Entahlah dirinya begitu tidak suka mendengar Liam mengatakan hal-hal tadi jika ternyata temannya itu perempuan. Bukankah sudah jelas bahwa Liam tadi begitu memuji perempuan itu? Mengapa pria ini seolah-olah tidak menjaga perasaannya?

"Kenapa Abang gak ngungkapin perasaan aja ke perempuan itu?" tanya Ayra.
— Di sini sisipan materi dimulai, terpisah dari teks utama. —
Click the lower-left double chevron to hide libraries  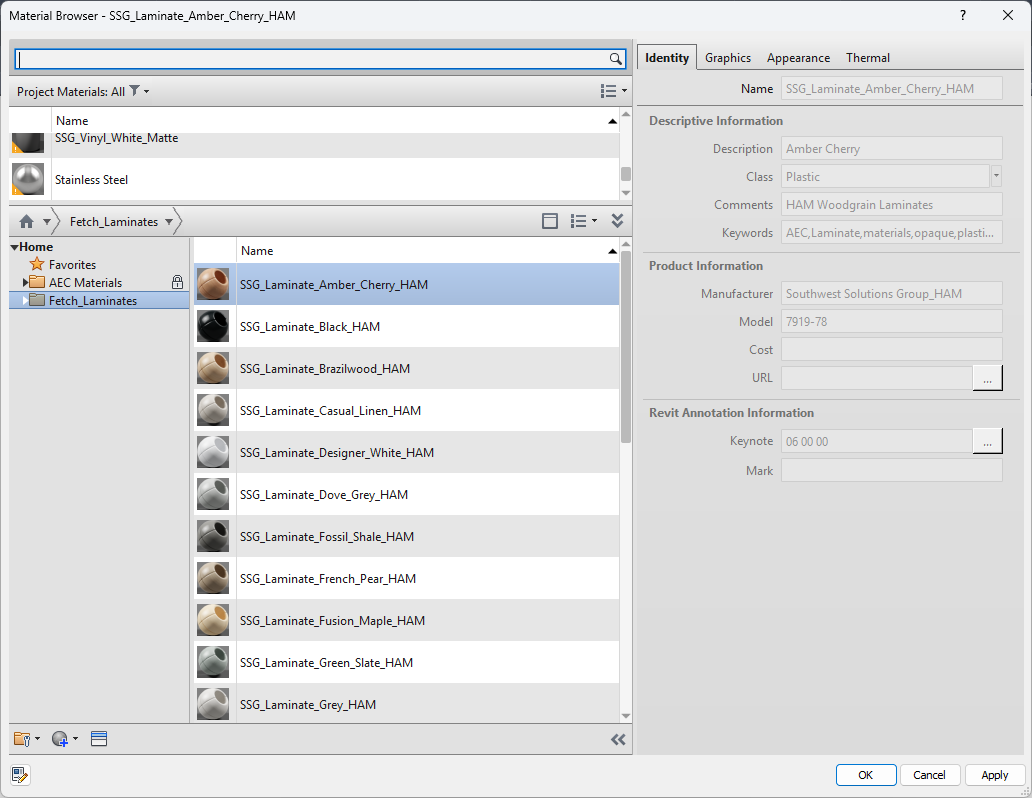click(x=618, y=739)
"Loh perasaan apa Ay?" tanya Liam bingung.

"Ya ungkapin aja kalau abang suka sama dia, kagum sama dia," jawab Ayra ketus.

"Aku gak bilang kalau aku suka loh Ay," ucap Liam yang semakin kebingungan. Ini ia yang bodoh tidak bisa membaca pikiran Ayra atau memang Ayra yang tengah cemburu?

Liam terkekeh dengan pemikirannya sendiri bahwa Ayra tengah cemburu.

"Kenapa malah ketawa?" tanya Ayra.

"Kamu cemburu ya, Ay?" Liam balik bertanya membuat Ayra membeku.

"Enak aja aku cemburu! Udah ah aku tutup ya, good night," kata Ayra dan langsung menutup panggilan videonya.

Ia menarik napas menetralkan jantungnya yang bertalu lebih cepat. Ada apa dengannya? Kenapa ia seringkali kehilangan kontrol dirinya saat berhadapan dengan seseorang yang ia sukai? Memang benar bukan kalau seseorang bisa lupa diri saat berurusan dengan yang namanya perasaan?